*Problem description:* Give back, exactly as written, the lines from the beginning of the listing through the one that contains "Viewport: 1019px width, 613px height.".

*The input:*
-----

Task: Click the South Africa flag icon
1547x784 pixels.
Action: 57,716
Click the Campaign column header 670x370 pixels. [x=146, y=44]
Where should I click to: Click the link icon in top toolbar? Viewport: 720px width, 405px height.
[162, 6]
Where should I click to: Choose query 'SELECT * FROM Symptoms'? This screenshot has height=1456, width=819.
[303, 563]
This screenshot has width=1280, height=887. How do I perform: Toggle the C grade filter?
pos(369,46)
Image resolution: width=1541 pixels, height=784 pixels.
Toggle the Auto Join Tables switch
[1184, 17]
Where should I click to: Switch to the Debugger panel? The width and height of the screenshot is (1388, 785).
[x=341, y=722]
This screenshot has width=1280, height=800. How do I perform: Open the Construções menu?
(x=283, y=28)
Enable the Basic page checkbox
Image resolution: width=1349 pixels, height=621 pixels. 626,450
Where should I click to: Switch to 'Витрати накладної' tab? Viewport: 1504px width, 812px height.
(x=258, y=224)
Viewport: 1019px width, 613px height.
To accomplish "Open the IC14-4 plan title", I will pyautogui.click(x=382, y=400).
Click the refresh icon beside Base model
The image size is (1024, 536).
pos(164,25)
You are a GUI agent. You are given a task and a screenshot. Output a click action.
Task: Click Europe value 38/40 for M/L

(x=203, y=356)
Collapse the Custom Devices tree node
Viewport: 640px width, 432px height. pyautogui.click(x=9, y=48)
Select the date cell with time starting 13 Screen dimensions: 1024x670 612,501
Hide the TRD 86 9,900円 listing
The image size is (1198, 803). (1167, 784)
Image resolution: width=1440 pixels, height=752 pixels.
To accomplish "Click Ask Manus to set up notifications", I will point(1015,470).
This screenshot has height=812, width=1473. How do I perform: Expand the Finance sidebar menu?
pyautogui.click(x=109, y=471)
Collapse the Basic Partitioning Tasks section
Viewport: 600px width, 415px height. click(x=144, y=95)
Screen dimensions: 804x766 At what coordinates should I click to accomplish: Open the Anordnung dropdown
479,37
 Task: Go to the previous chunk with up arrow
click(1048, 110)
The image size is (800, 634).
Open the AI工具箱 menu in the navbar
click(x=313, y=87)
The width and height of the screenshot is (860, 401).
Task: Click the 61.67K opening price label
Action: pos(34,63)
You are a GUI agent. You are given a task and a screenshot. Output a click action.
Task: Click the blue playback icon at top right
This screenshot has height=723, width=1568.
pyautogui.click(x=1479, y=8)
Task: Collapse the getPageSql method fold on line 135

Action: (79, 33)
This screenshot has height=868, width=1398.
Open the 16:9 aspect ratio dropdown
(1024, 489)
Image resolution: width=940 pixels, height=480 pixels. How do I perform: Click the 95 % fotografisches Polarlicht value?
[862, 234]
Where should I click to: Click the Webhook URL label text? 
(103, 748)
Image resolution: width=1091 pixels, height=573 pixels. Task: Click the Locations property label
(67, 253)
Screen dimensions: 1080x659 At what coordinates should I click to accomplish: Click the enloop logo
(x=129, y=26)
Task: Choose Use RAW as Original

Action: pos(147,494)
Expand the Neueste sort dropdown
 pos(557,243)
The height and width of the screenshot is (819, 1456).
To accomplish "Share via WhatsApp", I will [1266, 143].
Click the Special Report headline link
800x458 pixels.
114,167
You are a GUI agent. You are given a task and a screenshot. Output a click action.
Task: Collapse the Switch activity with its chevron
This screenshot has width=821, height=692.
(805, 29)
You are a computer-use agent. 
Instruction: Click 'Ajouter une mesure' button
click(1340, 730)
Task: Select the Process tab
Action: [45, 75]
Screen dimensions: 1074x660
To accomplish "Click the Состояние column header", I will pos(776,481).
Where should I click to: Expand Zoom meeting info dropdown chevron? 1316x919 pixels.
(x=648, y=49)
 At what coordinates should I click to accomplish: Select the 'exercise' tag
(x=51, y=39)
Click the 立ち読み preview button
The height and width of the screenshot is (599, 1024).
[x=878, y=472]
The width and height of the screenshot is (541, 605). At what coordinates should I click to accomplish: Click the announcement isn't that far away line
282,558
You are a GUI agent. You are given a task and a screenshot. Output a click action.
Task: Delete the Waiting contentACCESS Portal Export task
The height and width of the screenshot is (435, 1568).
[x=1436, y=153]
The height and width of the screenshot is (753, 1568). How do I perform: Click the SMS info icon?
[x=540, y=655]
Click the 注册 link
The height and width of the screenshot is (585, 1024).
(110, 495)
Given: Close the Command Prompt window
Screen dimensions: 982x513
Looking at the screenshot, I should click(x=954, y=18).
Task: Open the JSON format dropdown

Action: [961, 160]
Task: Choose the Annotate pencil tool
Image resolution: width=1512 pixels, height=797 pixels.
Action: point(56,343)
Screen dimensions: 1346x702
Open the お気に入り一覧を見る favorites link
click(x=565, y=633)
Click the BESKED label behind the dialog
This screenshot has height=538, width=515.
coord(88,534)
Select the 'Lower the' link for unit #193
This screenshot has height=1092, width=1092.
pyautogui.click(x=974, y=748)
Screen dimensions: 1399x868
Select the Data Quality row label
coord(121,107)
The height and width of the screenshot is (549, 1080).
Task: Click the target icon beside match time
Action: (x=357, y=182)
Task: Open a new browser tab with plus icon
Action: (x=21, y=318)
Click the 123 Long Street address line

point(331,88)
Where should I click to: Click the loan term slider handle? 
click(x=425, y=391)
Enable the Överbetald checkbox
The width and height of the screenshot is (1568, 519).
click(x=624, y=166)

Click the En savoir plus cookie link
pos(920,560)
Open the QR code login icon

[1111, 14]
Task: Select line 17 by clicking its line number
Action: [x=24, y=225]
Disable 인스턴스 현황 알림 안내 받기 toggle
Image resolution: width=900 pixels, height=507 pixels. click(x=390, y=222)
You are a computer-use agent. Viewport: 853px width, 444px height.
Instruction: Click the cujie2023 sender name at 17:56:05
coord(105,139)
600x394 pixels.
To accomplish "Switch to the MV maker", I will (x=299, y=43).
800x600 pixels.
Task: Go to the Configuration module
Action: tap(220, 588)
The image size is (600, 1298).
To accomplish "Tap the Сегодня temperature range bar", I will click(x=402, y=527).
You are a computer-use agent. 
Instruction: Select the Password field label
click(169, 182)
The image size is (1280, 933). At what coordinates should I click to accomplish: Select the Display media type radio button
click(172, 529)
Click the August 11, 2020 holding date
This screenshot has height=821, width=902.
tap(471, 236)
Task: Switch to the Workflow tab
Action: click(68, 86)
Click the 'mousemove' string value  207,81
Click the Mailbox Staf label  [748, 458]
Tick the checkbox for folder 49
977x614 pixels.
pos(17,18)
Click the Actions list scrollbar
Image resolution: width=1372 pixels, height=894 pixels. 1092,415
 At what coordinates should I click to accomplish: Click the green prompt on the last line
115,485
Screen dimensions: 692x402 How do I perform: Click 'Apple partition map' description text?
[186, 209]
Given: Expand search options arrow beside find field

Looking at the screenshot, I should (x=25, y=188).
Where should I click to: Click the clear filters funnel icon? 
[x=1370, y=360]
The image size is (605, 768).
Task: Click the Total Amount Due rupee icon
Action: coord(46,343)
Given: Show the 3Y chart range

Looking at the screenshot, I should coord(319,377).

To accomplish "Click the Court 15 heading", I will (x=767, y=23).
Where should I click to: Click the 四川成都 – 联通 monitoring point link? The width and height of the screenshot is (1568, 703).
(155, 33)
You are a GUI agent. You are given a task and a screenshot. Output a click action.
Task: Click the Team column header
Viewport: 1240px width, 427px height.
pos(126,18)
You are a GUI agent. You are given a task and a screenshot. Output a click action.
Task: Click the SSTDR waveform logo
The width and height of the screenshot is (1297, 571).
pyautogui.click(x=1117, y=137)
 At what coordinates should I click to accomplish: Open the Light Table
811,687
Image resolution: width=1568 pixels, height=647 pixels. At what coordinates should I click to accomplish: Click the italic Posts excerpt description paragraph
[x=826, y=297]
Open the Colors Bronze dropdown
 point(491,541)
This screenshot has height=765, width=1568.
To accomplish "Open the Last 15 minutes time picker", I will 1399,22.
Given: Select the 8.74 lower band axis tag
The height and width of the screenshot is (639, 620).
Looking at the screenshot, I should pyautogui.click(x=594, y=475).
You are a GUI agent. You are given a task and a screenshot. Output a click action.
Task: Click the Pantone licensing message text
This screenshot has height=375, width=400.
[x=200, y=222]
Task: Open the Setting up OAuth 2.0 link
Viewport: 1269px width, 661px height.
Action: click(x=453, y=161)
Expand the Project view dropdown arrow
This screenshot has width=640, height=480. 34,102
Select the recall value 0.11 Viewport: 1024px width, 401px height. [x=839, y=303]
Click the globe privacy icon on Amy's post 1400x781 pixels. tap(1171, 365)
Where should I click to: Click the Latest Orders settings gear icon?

-----

*Task response:*
Task: Click the South Africa flag icon
1547x784 pixels.
Action: 57,716
Click the Campaign column header 670x370 pixels. [x=146, y=44]
Where should I click to: Click the link icon in top toolbar? Viewport: 720px width, 405px height.
[162, 6]
Where should I click to: Choose query 'SELECT * FROM Symptoms'? This screenshot has height=1456, width=819.
[303, 563]
This screenshot has width=1280, height=887. How do I perform: Toggle the C grade filter?
pos(369,46)
Image resolution: width=1541 pixels, height=784 pixels.
Toggle the Auto Join Tables switch
[1184, 17]
Where should I click to: Switch to the Debugger panel? The width and height of the screenshot is (1388, 785).
[x=341, y=722]
This screenshot has width=1280, height=800. How do I perform: Open the Construções menu?
(x=283, y=28)
Enable the Basic page checkbox
Image resolution: width=1349 pixels, height=621 pixels. 626,450
Where should I click to: Switch to 'Витрати накладної' tab? Viewport: 1504px width, 812px height.
(x=258, y=224)
Viewport: 1019px width, 613px height.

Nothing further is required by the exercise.